Fatima Bremmer‘s August Prize awarded book about adventurer and reporter Ester Blenda Nordström, Life In Every Breath is published in English today by Amazon.

Journalist Bremmer debuts with a tantalizing biography of Sweden’s first investigative reporter, Ester Blenda Nordström […]. Richly textured and vividly told, this is an intriguing portrait of a pioneering woman and her era.
– 
Publishers Weekly (US)

Ester Blenda Nordström’s life was like a supernova, blazing brightly before fading. This engaging new work by Fatima Bremmer, translated by Gloria Nneoma Onwuneme, brings Ester out of obscurity into her justly earned place among the pioneers of modern women writers.
 – Authorlink Magazine (US)


Born in 1891, Ester Blenda Nordström was around 20 when she made history for the first time. Growing up she was an unruly tomboy sent from home to learn how to become a good little girl. But this rich industry magnate’s daughter would never let herself be tamed.

As Sweden’s first ever investigative journalist, Ester Blenda Nordström did what no one else dared to do. Under an assumed identity she toiled as a maid on a farm, lived for six months with the Sami in Lapland, and travelled as a third class passenger together with poor emigrants to try the American dream. She saved entire villages from starvation during the Finnish civil war and partook in a several year long expedition to dangerous volcanic territories in Siberia. The groundbreaking reports that she brought home from her journeys would change Swedish journalism forever.

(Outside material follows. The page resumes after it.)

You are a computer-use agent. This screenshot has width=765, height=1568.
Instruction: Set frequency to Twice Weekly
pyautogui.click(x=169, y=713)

Praised, admired and friends with Sweden’s cultural elite, she rode her motorbike to work, wore trousers and smoked a pipe. Ester Blenda Nordström defied every norm that constricted women’s lives in the early 20th century. Then suddenly, her powerful voice was silenced. Her spectacular adventures and the struggle for a life on her own terms proved too costly.

In this first ever biography about Ester Blenda Nordström, journalist and author Fatima Bremmer tells the story of what finally caused Sweden’s bravest journalist to lose her nerve. Using previously unknown correspondence and journals, she portrays one of the most fascinating women of the 20th century.